What you should do ▸ Directions for the data below: repeat exactly the lines from the one with "Task: Open the 部署 section in top navigation" through the one with "Open Beli HOKIDRAW 4D - FULL in row 3", both included, and omit all pictures.

___ Source data ___

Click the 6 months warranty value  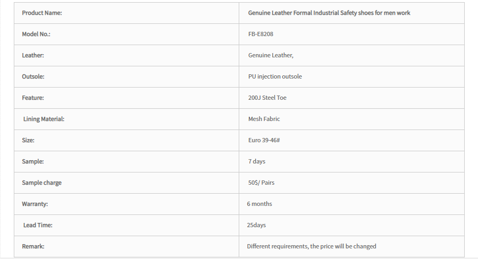pyautogui.click(x=259, y=204)
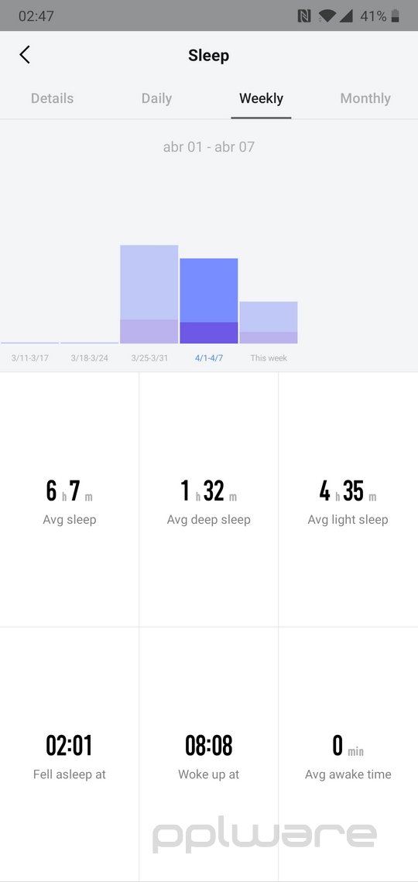Tap the Wi-Fi status icon
This screenshot has height=882, width=418.
[x=326, y=16]
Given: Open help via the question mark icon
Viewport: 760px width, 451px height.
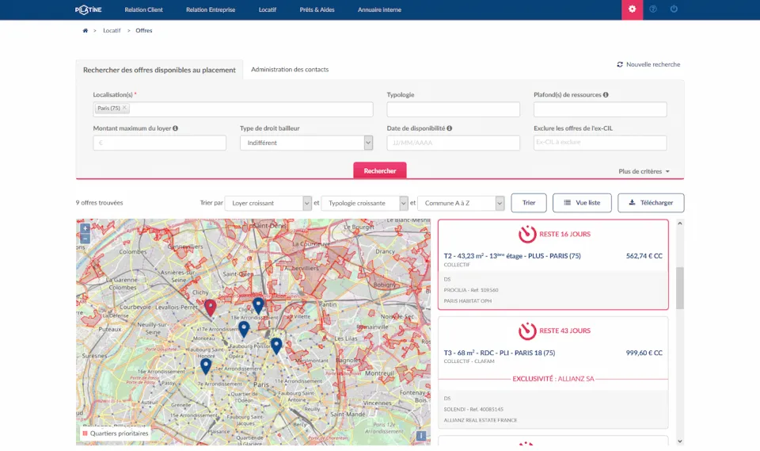Looking at the screenshot, I should (x=653, y=10).
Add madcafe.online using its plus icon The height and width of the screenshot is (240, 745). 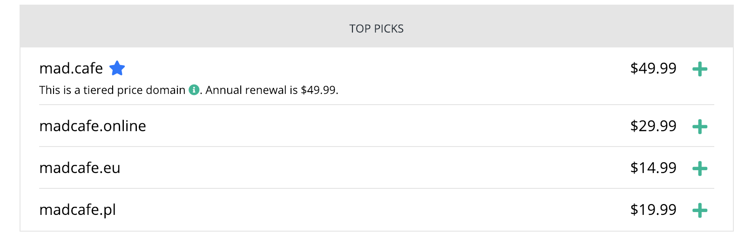tap(700, 127)
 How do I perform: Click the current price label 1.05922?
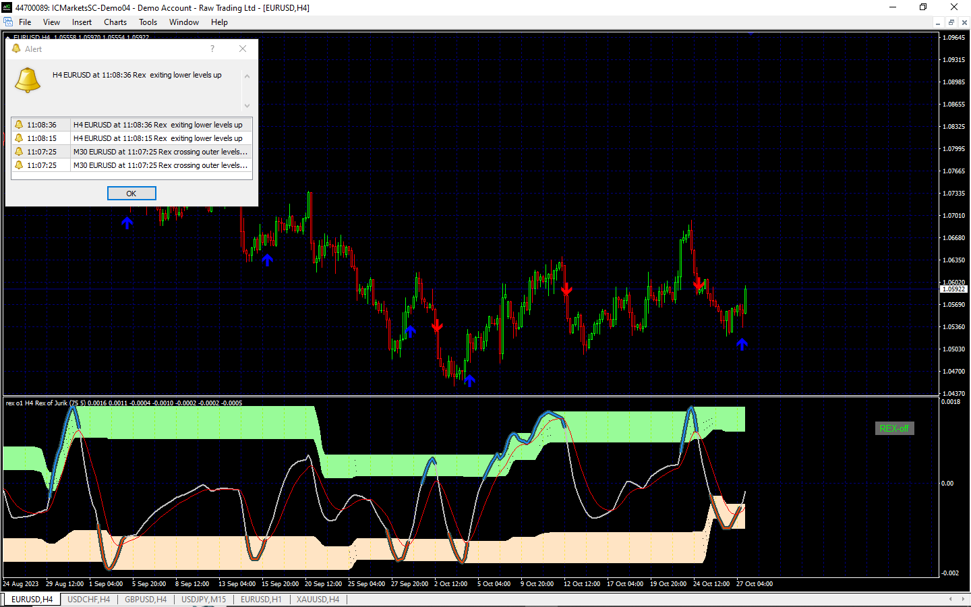tap(954, 289)
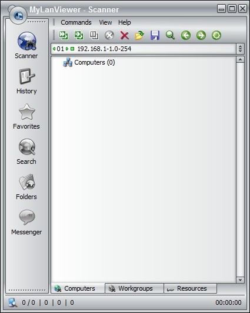The height and width of the screenshot is (313, 250).
Task: Go forward with green right arrow
Action: (201, 36)
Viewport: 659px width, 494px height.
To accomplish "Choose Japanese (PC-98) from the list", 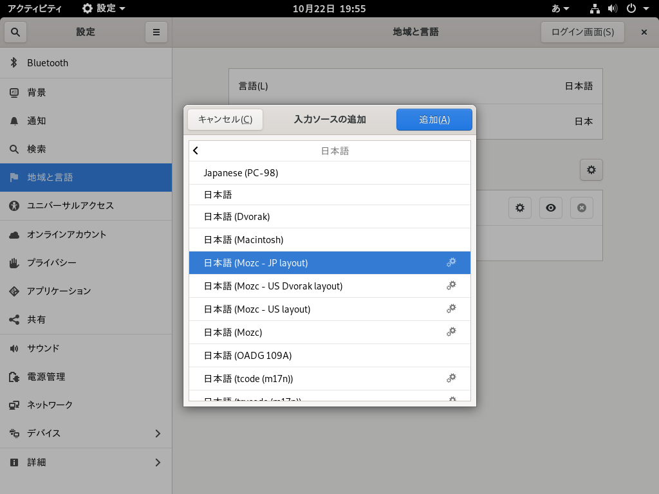I will pyautogui.click(x=241, y=173).
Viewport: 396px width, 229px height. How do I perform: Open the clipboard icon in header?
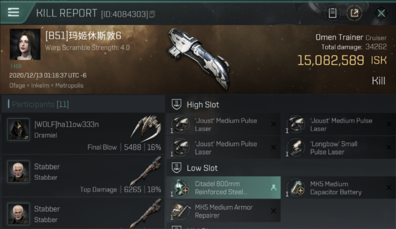(x=332, y=13)
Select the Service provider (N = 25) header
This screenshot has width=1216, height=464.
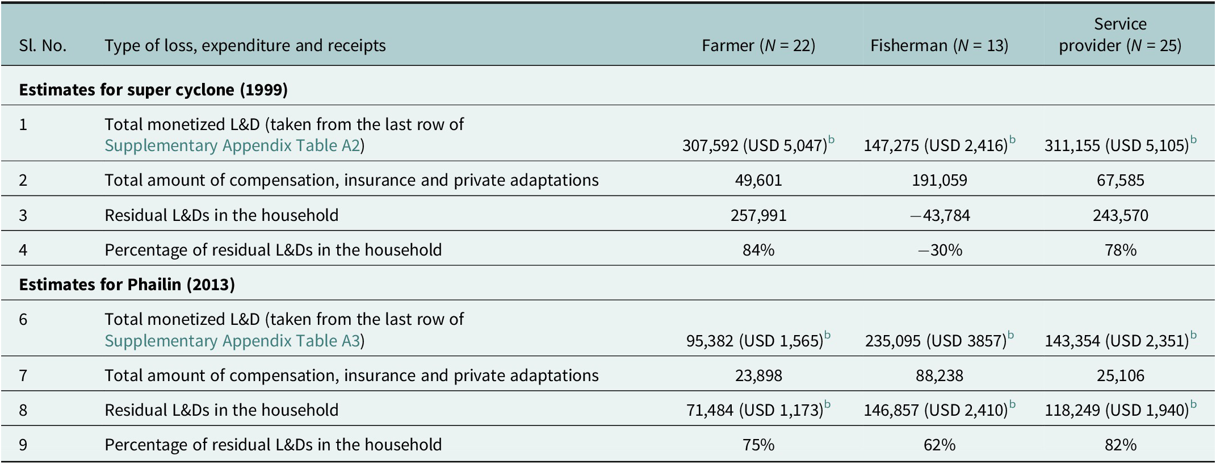pyautogui.click(x=1120, y=35)
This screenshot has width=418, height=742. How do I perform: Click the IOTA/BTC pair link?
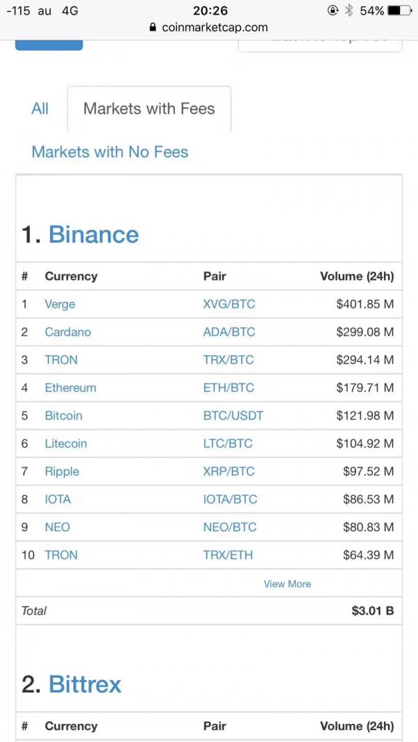[x=230, y=499]

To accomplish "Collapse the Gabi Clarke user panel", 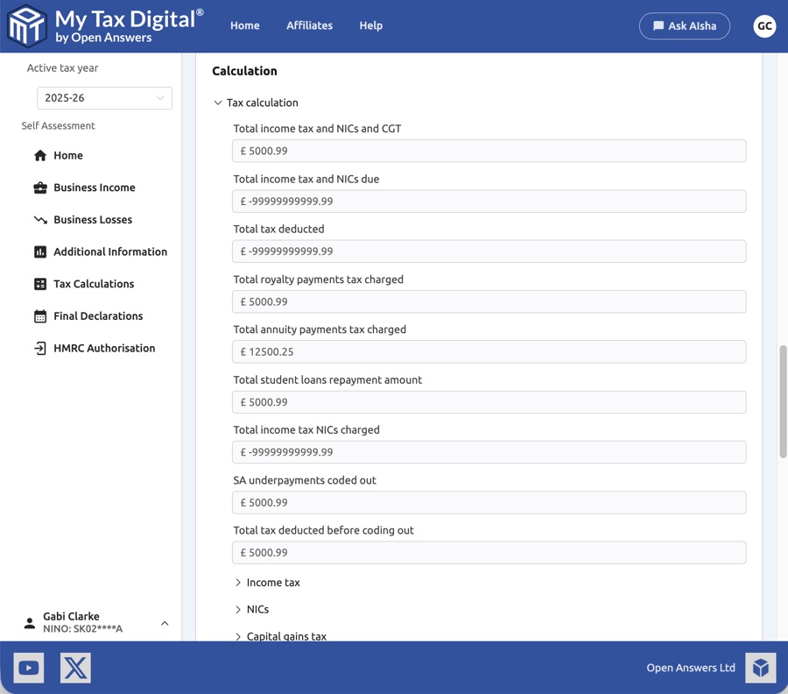I will (x=165, y=622).
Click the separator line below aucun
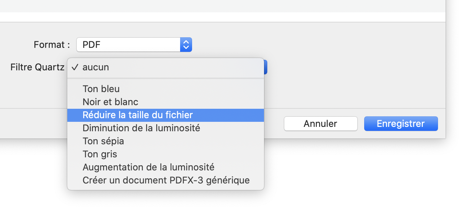The image size is (468, 211). coord(166,78)
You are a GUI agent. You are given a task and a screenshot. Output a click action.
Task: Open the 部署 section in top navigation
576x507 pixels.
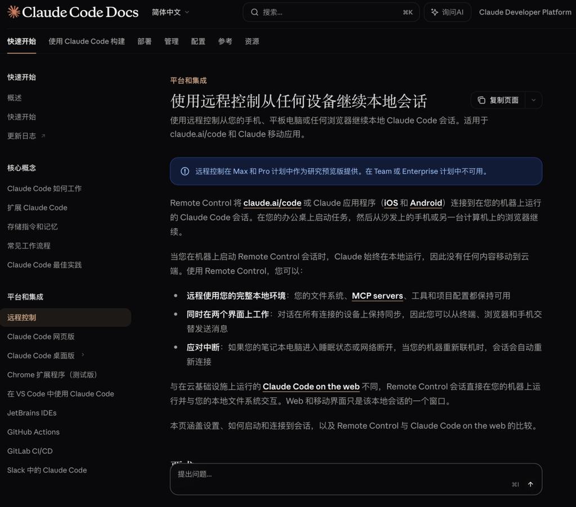tap(145, 41)
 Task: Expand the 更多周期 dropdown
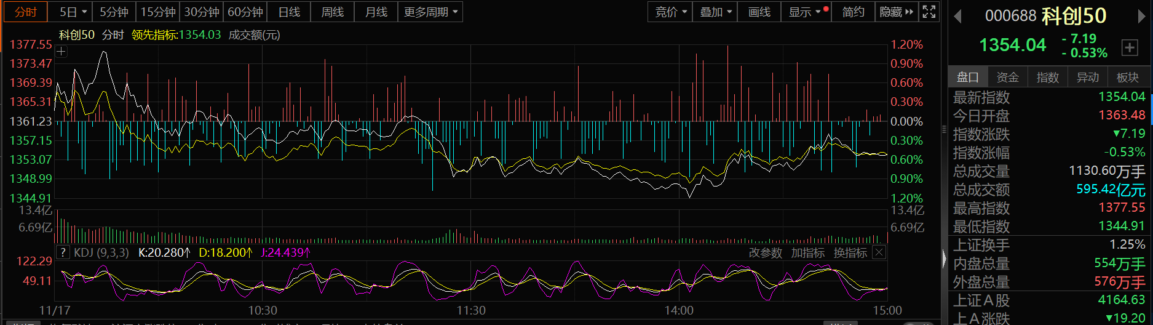point(430,12)
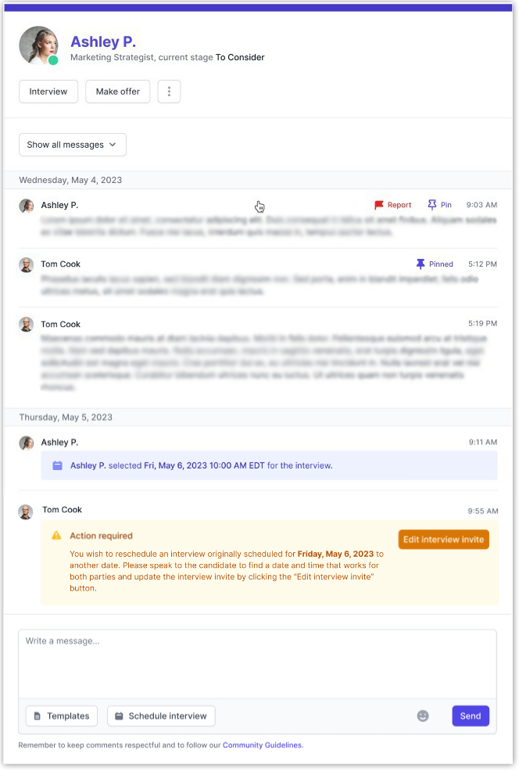This screenshot has height=772, width=519.
Task: Click Edit interview invite button
Action: click(443, 540)
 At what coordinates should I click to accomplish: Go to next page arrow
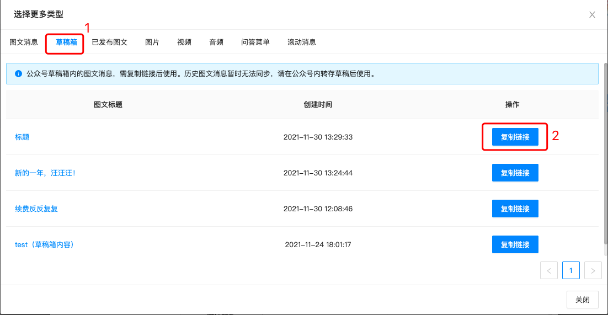(x=593, y=270)
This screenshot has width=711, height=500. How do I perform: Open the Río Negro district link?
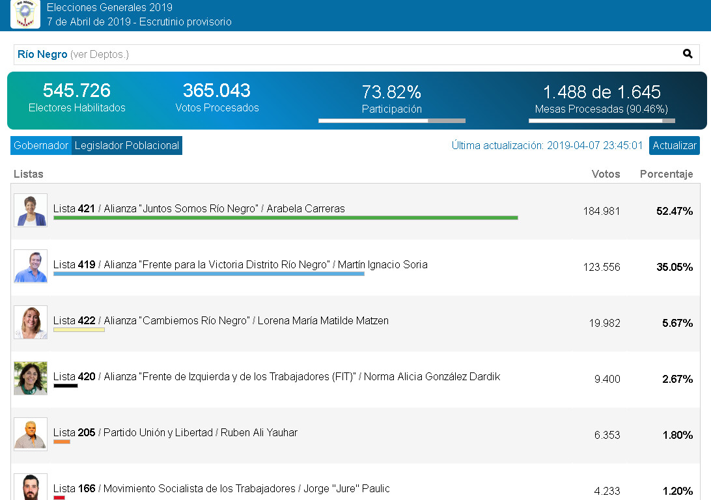42,55
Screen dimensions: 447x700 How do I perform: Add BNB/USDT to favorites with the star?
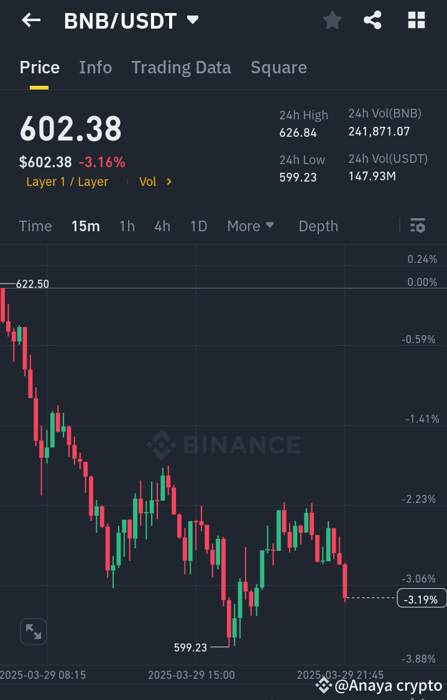332,20
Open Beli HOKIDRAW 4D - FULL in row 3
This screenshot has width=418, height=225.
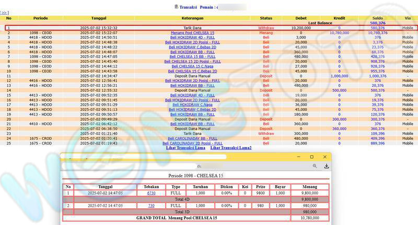pyautogui.click(x=192, y=38)
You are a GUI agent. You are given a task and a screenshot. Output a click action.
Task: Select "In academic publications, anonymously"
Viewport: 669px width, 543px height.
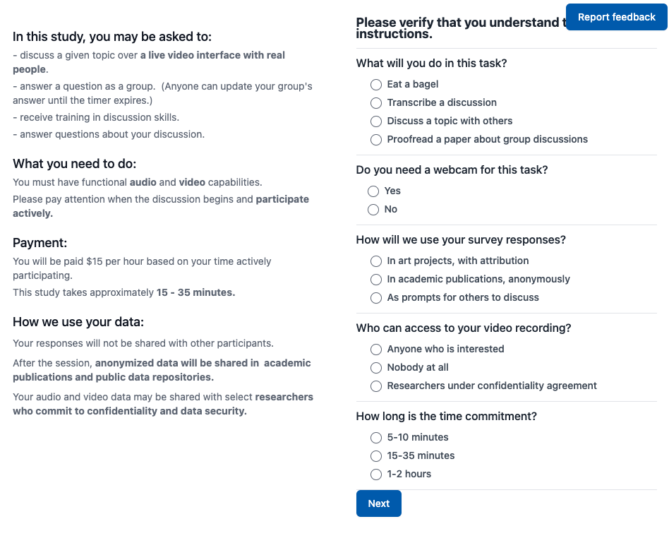[375, 279]
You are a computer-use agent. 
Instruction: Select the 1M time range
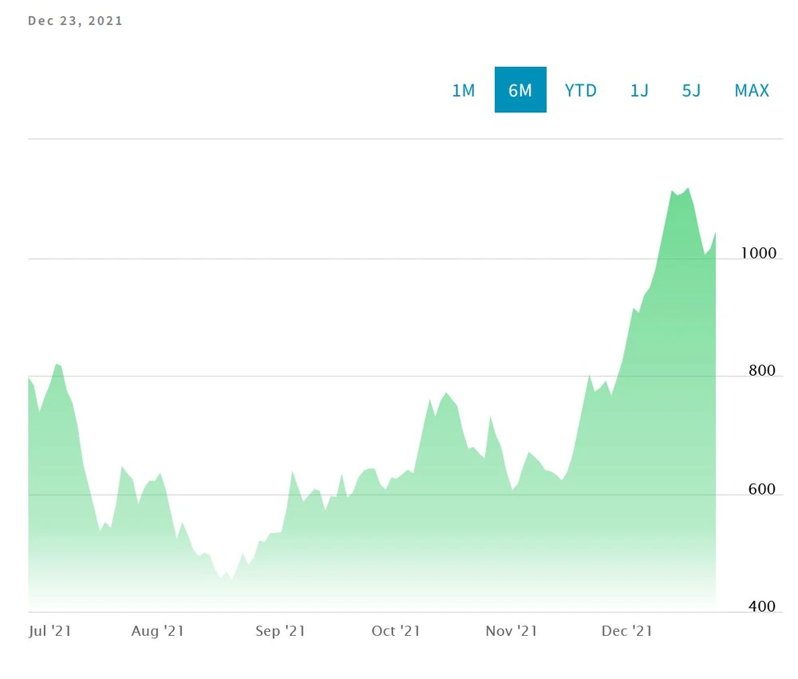(x=463, y=90)
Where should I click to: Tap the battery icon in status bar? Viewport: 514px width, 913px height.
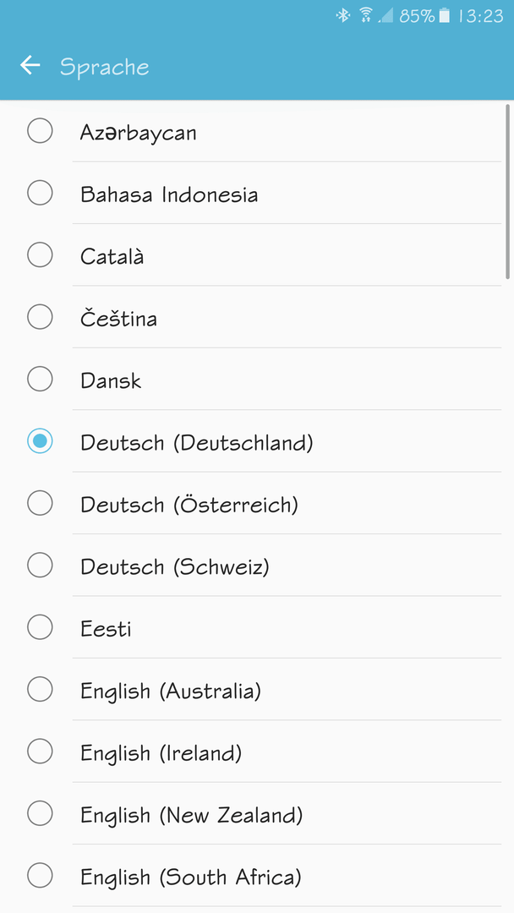click(x=444, y=15)
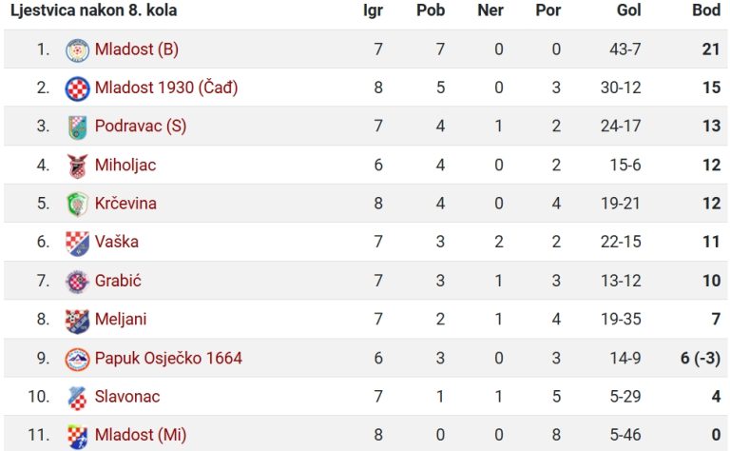This screenshot has height=451, width=730.
Task: Click the Grabić round crest icon
Action: pos(77,282)
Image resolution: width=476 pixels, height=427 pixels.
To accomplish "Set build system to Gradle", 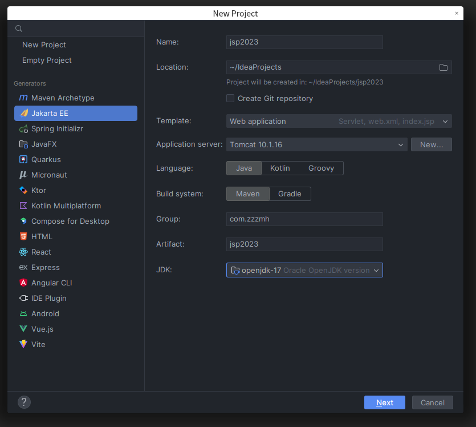I will click(x=290, y=194).
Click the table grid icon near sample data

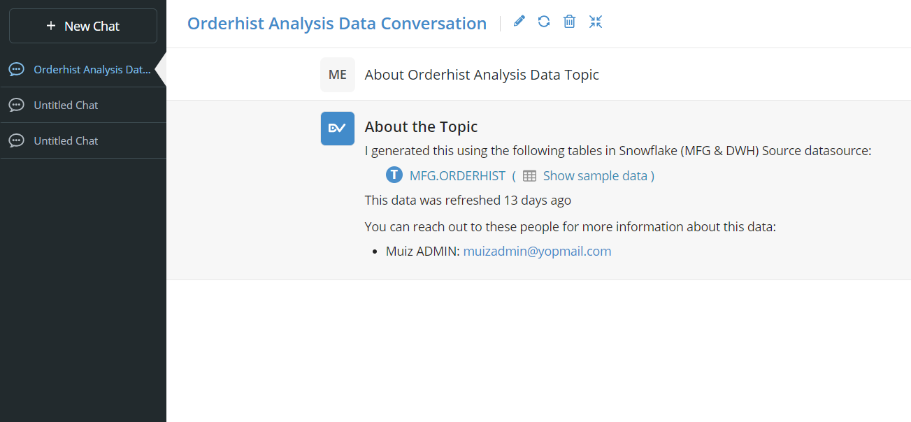point(530,176)
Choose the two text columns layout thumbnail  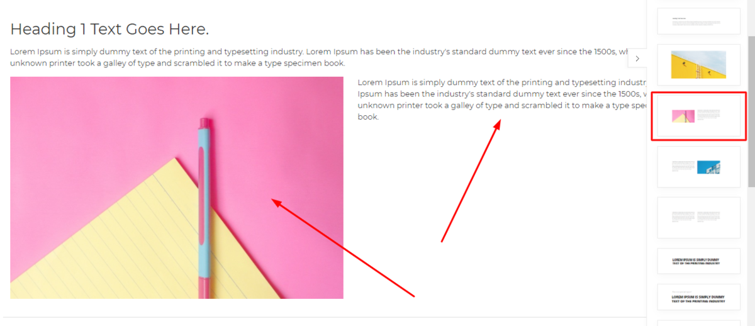[x=698, y=218]
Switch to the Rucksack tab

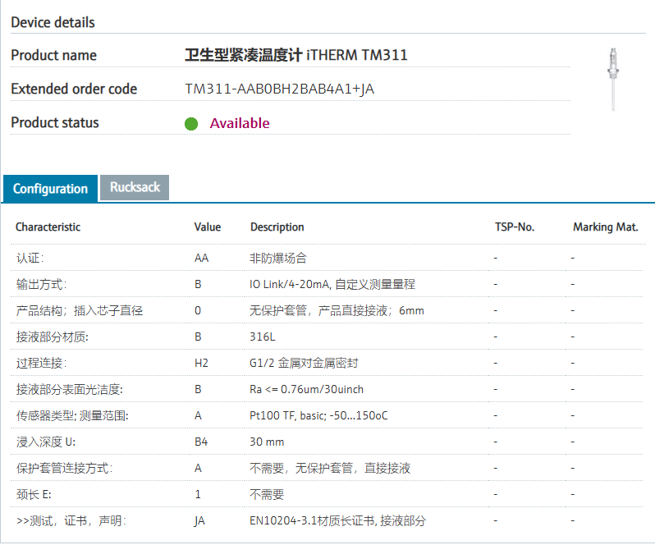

___

Solution for this task ▸
Task: Open the 部署 section in top navigation
576x507 pixels.
tap(145, 41)
 Task: Expand the 更多周期 dropdown
point(430,12)
This screenshot has height=772, width=519.
Task: Click Edit interview invite button
Action: click(443, 540)
 At what coordinates should I click to accomplish: Go to next page arrow
(x=593, y=270)
This screenshot has width=711, height=500. How do I perform: Open the Río Negro district link?
42,55
Screen dimensions: 447x700 How do I perform: Add BNB/USDT to favorites with the star?
332,20
Open Beli HOKIDRAW 4D - FULL in row 3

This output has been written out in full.